Complete the previously posted Intro to TensorFlow exercise.

3.1 TensorFlow (3 pts)

Please answer the following questions:
• What is a computation graph?
• What are Variables in TensorFlow?
• What are Placeholders in TensorFlow?
Report: Answers to questions.

3.2 Image classification using Multilayer Perceptron (6 pts)

Train a Multilayer Perceptron Neural Network to classify numbers on the MNIST dataset http://yann.lecun.com/exdb/mnist/.
In the attached script “mlp_mnist.html”, you will find a starter code that downloads the MNIST dataset and loads it into this
Python script.

Please complete this script (where indicated) to train a multilayer perceptron with one hidden layer of 100 units, using ReLU
activation function.

The classification accuracy on both training and testing dataset should be above 90%.
Note: do NOT use the tf.contrib.learn, tf.layers or tf.keras libraries.

Deliverables:
• Jupyter notebook including the generated output (following Deliverables directions above).
• Report on the accuracy on training and testing datasets (as part of the single pdf report, following Deliverables
directions above).

3.3 Image classification using Convolutional Neural Networks (6 pts)

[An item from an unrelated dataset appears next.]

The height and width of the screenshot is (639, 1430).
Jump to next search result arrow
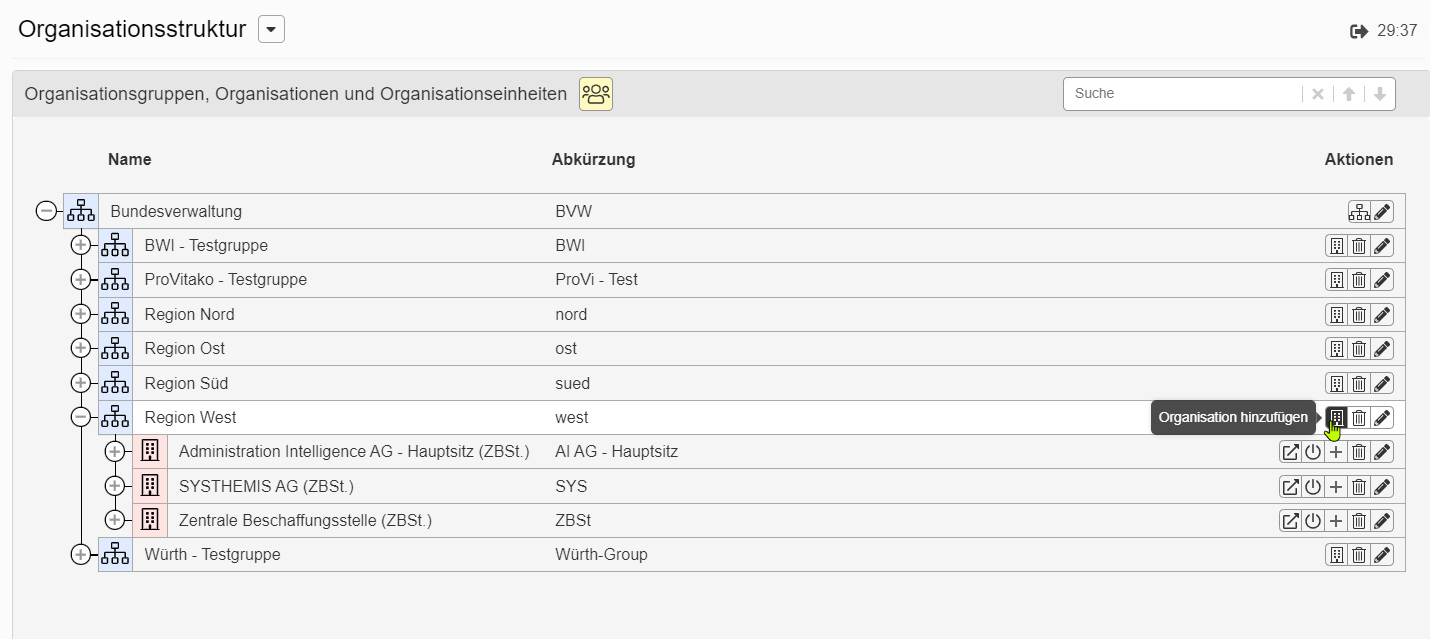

Train a Convolutional Neural Network (CNN) on the MNIST dataset. In the script “convnet_mnist.html” you will find a starter
code that downloads the MNIST dataset and loads it into this Python script. For this problem, you should do the following:

1. Update the script to setup the following architecture:
o First convolutional layer
§ 32 filters, each one of size 5×5
§ ReLU activation function (Rectifier Linear Unit)
§ Max pooling layer of size 2×2, and stride of 2 in both x and y.
o Second convolutional layer
§ 64 filters, each one of size 5×5
§ ReLU activation function
§ Max pooling layer of size 2×2, and stride of 2 in both x and y.
o Reshape layer
§ Is responsible for transforming of 2D filtered maps to 1D vector, which is the input for the fully
connected layer,
o Fully connected layer
§ Linear layer with 256 units (fully connected layer),
§ ReLU activation function.
o Softmax layer
§ Linear layer that maps the 256 units from the previous layer to the 10 output units (0 to 9).
§ LogSoftMax activation function.

2. What is the size in each dimension for the inputs and outputs of each layer?

3. Train the CNN with the MNIST dataset
o Report errors on training and test datasets.
Hint: Before going into larger number of epochs, test the model on single epoch. Correct errors, if any.

4. Compare the performance of the multilayer perceptron with the performance of the convolutional neural network.
o Accuracy, training time (you can simply use your own watch).
Note: do NOT use the tf.contrib.learn, tf.layers or tf.keras libraries.

Deliverables:
• Jupyter notebook including the generated output (following Deliverables directions above).
• Report answers to questions 2, 3, and 4. Comment and discuss. Please do not include the code in this file. Include this
as part of the single pdf report, following Deliverables directions above.

3.4 Extra credit (3 pts): Modify the script “mlp_mnist.ipy” for training of a multilayer perceptron network with two hidden
layers, each with 100 units, using ReLU activation function.
• Does the training error improve?
• What about the testing error?
• Try using sigmoid activation function. Discuss the results.

Deliverables:
• Jupyter notebook including the generated output (following Deliverables directions above).
• Report answers to questions. Comment and discuss. Please do not include the code in this file. Include this as part of
the single pdf report, following Deliverables directions above.